One month after that event, on October 24, 2011, she received some mail. A hectic life of education, research, students coming in and out of the laboratory at all times, there’s barely any time left for niceties, and that letter, which had nothing to do with work, seemed too strange to be true. Taking it in with her eyes and hands, she had a revelation: it was the girl Iyna Mayra with her mother, thanking her. “By God, what for? I didn’t do a thing. All I did was take them where they wanted to go. I was flustered because I had to leave?” No matter, and then another observation: she could’ve said no, but she’d said yes. She’d listened to the mother, taken the child’s hand. She’d forged them another destiny. In crooked lines, a child thanked her very much and said she was happy because she’d gotten better. Fátima cried, and to this day cries. She has kept the letter, as if it were a university diploma, alongside the many she already has.


Giving and Receiving

“I’m always telling my students: this is what’s worth living for. When you do something for another person, you’re actually helping yourself more than you are them. And it’s not only the work one person does. It’s everyone’s. No one should be in this world to knock the next person down. God puts things and people in our lives so that we can be better.”

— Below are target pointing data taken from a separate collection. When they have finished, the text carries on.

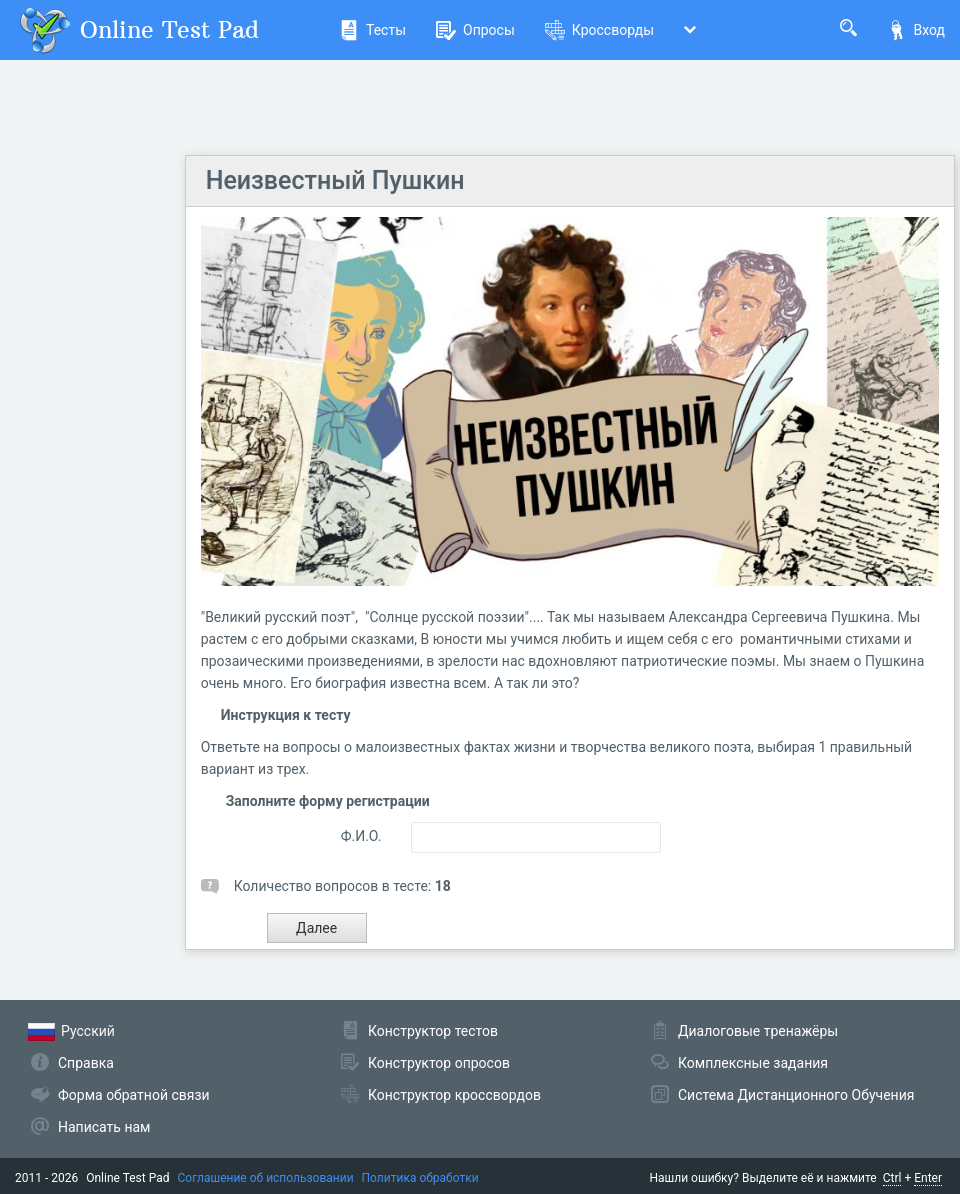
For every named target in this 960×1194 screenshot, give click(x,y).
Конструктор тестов (433, 1031)
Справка (86, 1063)
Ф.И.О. (361, 836)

The Chagas Lab will be turning sixteen in December 2018. It’s made up of ten researchers, including undergraduates, masters students, and doctoral candidates. They are “Fátima’s kids.” Beside the challenge of conserving the place and making sure there are test kits, the team is now fighting to get sponsorship, a gastroenterologist, a nutritionist, and a psychologist who’d see Chagas patients with intestinal parasites, improve their nutrition, and by listening, bolster the self-esteems of those who’ll have to live on despite the barber bug. So long as there is a demand, Fátima intends to fight “the best she can.”